ScreenWorks Software with customizable protocols and data analysis for high-throughput kinetic assays

The FLIPR Penta system utilizes our ScreenWorks Software to define and run experimental protocols. Using a drag-and-drop interface, protocols can be easily set up to include:

  • Standard fluorescent or luminescent read modes or optional aequorin luminescence detection
  • Complex quadrant, multiple aspirations or multiple dispensing liquid handling
  • Single or ratiometric kinetic cell-based reading
  • Tip washing with up to two solvents
  • Simple-to-create automation protocols
  • Optional Peak Pro software module with easy signal oscillation anomaly detection

Safer and faster drug development with cell-based toxicity assessment methods

The study of toxic substances and their effects on living organisms is essential for developing safe medications and understanding the health consequences of exposure to toxic chemicals. Toxicologists work at the cutting edge of science, searching for new ways to identify and assess the risks posed by potentially harmful substances. In many cases, their work leads directly to improved public health and safety.

Toxicity assessment plays a critical role in the development of new drugs, as many potential treatments are found to be toxic in early clinical trials. In fact, over one-third of developing drugs fail due to toxicity, making early detection essential to bringing safe and effective treatments to market.

While toxicity testing on mice and rats is the standard method for assessing the safety of a new drug, there are limitations to this approach. Animal studies are slow as only a few compounds can be tested at a time.
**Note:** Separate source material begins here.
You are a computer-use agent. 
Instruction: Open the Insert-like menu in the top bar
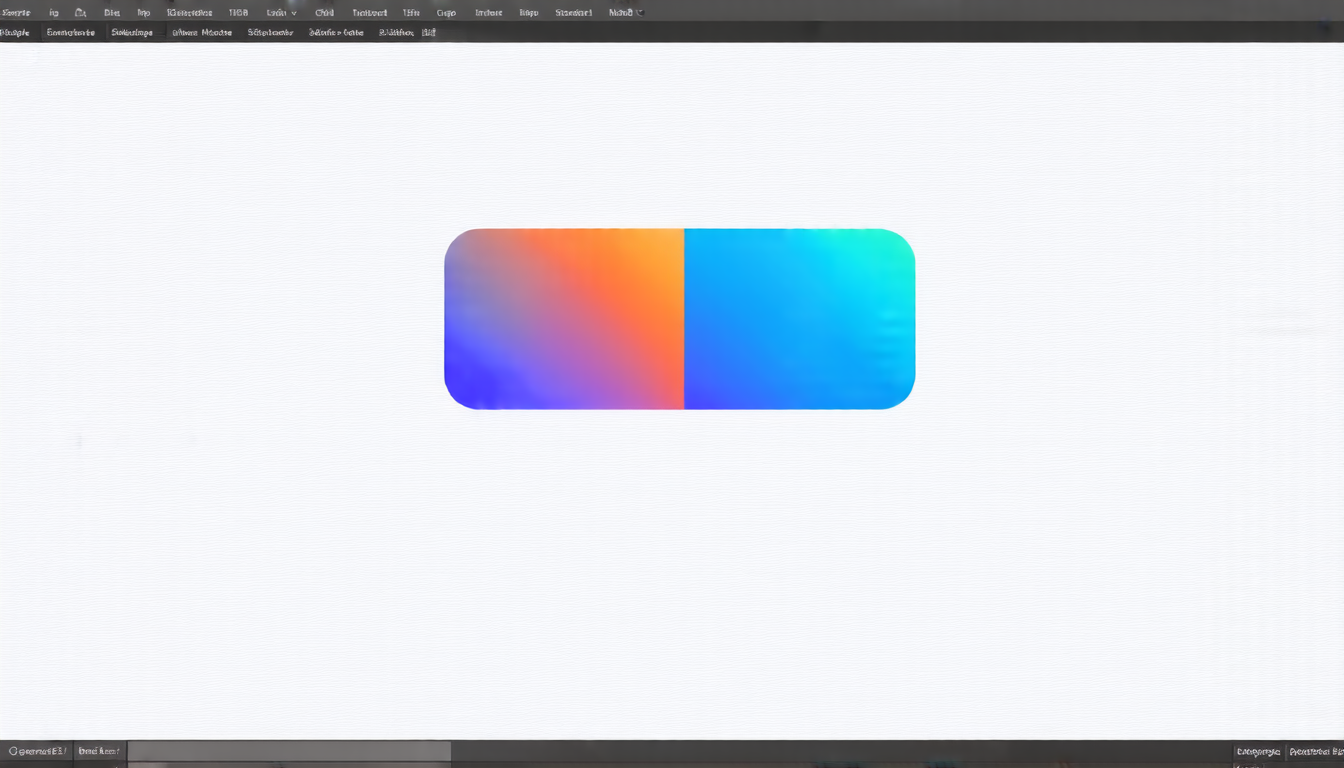[369, 13]
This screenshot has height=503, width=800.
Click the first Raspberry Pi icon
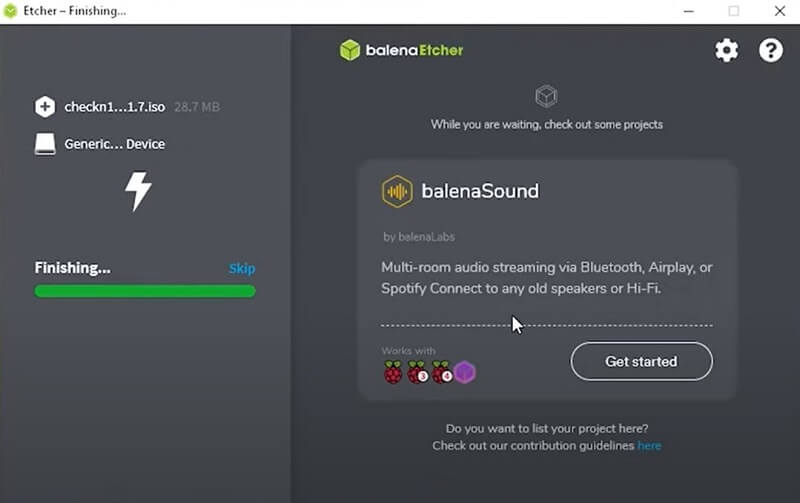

In addition, the physiology of humans is quite different from animals, so the results obtained are often not representative.

Shifting to cell-based testing allows for multiple chemicals to be tested rapidly and better represents human biology. 3D organoids are especially useful due to their high complexity and better resemblance to human tissue structure and function. Consequently, moving away from animal testing and towards cell-based methods could provide more accurate results, saving time, money, and most importantly, lives.

Cell-based toxicity assays

  • Cell health assays
    These can be performed in traditional cell culture format using cell lines or primary cells or by using more sophisticated iPSC stem cells. Cells are exposed to chemical substances in multiwell plates, and cell health and death can be evaluated using MTT assays, cell titer glow assays, plate reader assays, imaging methods, live-dead assays, and apoptosis assays.
  • Cell viability and morphology assays
    Cells are assessed by imaging methods, where cell count, cell area, or nuclear shape can be used for the evaluation of potential toxic effects.
  • Neurite outgrowth
    High content analysis can be used to detect cell death as well as measure neuronal growth and sprouting to evaluate and determine more complex toxic effects on neuronal cells.
  • Changes in cell organelles
    Changes in nuclear shape, micronuclei, and disruption of mitochondria can be quantitated by using automated imaging and advanced imaging tools. These are sophisticated studies but provide excellent results.
  • E-Phys, CA2+ imaging and other functional assays
    It’s important to detect impact of chemical substances on cell functionality. Many toxicants are ion channel blockers, therefore potential toxic effects can be detected by means of electrophysiology and calcium imaging

Integrative in vitro assessment of cardiotoxicity

This workflow helps illustrate an integrative in vitro assay using human iPSC-derived cardiomyocytes for the high-throughput screening of several diverse classes of environmental chemicals and drugs (i.e. NTP screening library). Chemical effects on cardiomyocyte contractility were determined by Ca2+ flux measurements in combination with high-content imaging to evaluate concentration-dependent effects on cardiomyocyte physiology, mitochondrial membrane potential, and cell viability. Phenotypic descriptors were used for quantitative toxicity profiling. And for data evaluation, concentration values can be utilized for bioactivity grouping and ranking of the chemicals and visualized with data interpretation software.